ABOUT THIS EXERCISE =>
The lines below are to be quoted exactly, from the first through the one that contains "Task: Click the line".

INPUT DATA =>
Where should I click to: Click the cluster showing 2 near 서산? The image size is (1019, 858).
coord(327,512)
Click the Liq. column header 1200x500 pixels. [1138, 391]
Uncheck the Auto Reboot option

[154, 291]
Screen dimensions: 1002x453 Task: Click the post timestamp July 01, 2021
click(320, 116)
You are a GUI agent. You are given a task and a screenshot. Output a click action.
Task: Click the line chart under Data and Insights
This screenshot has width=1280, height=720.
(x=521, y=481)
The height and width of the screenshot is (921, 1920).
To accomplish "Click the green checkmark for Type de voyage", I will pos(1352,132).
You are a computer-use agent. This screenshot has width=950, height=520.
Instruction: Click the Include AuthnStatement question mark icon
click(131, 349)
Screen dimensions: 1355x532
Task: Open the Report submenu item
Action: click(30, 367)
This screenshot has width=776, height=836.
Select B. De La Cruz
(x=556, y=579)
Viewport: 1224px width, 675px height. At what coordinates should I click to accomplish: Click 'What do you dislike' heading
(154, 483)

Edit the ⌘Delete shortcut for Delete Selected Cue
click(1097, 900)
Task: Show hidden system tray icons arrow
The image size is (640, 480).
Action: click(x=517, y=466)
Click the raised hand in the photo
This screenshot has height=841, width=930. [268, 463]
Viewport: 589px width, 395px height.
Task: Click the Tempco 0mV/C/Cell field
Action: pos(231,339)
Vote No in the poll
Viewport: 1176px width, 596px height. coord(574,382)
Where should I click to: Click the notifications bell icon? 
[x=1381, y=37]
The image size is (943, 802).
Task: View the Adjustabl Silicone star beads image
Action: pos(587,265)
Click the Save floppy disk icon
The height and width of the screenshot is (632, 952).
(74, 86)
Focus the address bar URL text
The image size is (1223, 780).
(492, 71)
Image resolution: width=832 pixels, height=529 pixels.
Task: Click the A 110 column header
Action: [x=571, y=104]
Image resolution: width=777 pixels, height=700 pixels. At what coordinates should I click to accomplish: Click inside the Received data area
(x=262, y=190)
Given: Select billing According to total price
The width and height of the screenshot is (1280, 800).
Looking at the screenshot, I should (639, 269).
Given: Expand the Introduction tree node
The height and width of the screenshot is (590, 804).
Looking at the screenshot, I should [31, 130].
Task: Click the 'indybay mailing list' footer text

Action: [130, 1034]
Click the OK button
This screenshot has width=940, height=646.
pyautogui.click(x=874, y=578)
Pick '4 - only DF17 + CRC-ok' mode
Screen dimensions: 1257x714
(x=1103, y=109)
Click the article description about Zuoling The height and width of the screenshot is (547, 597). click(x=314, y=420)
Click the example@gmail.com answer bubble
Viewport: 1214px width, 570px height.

RESULT =>
Where should I click to: Click the cluster showing 2 near 서산? The image size is (1019, 858).
coord(327,512)
Click the Liq. column header 1200x500 pixels. [1138, 391]
Uncheck the Auto Reboot option

[154, 291]
Screen dimensions: 1002x453 Task: Click the post timestamp July 01, 2021
click(320, 116)
You are a GUI agent. You are given a task and a screenshot. Output a click action.
Task: Click the line chart under Data and Insights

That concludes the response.